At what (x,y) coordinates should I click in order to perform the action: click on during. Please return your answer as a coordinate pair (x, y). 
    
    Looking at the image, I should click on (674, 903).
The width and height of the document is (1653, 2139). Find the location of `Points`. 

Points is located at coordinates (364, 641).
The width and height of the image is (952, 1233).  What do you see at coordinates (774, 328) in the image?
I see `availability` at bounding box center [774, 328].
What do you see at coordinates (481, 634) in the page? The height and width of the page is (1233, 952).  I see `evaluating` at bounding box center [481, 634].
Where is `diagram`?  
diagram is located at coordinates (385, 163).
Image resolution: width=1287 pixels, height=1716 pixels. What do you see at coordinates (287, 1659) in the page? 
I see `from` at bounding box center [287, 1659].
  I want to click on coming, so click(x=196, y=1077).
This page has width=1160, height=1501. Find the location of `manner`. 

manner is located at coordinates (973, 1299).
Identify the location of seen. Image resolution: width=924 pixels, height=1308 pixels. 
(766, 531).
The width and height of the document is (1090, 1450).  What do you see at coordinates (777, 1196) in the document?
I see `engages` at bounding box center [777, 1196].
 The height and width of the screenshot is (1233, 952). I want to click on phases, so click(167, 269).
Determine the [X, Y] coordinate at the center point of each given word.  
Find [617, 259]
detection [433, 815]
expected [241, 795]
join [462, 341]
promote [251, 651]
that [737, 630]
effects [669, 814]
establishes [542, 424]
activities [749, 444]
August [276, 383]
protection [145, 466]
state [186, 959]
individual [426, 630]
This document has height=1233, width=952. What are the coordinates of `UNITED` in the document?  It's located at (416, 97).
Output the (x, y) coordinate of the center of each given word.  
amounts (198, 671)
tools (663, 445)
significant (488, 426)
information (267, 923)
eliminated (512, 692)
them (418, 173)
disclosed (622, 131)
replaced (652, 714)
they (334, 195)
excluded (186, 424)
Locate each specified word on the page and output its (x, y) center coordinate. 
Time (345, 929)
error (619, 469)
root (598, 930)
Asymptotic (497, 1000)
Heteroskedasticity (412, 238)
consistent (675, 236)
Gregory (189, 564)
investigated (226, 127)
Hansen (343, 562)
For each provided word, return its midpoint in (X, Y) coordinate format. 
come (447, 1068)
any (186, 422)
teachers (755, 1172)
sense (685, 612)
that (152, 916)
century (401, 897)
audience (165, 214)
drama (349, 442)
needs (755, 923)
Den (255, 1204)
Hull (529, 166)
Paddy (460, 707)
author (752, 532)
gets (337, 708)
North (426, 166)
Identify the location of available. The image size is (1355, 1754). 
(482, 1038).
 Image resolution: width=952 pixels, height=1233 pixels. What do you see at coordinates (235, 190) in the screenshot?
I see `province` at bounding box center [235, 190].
===
= The request =
Copy out the entries above word for word, everything from the top of the entries down to the line containing "diagram is located at coordinates (385, 163).", with both of those lines included.

= Solution for this task =
At what (x,y) coordinates should I click in order to perform the action: click on during. Please return your answer as a coordinate pair (x, y). 
    
    Looking at the image, I should click on (674, 903).
The width and height of the document is (1653, 2139). Find the location of `Points`. 

Points is located at coordinates (364, 641).
The width and height of the image is (952, 1233).  What do you see at coordinates (774, 328) in the image?
I see `availability` at bounding box center [774, 328].
What do you see at coordinates (481, 634) in the page? The height and width of the page is (1233, 952).  I see `evaluating` at bounding box center [481, 634].
Where is `diagram`?  
diagram is located at coordinates (385, 163).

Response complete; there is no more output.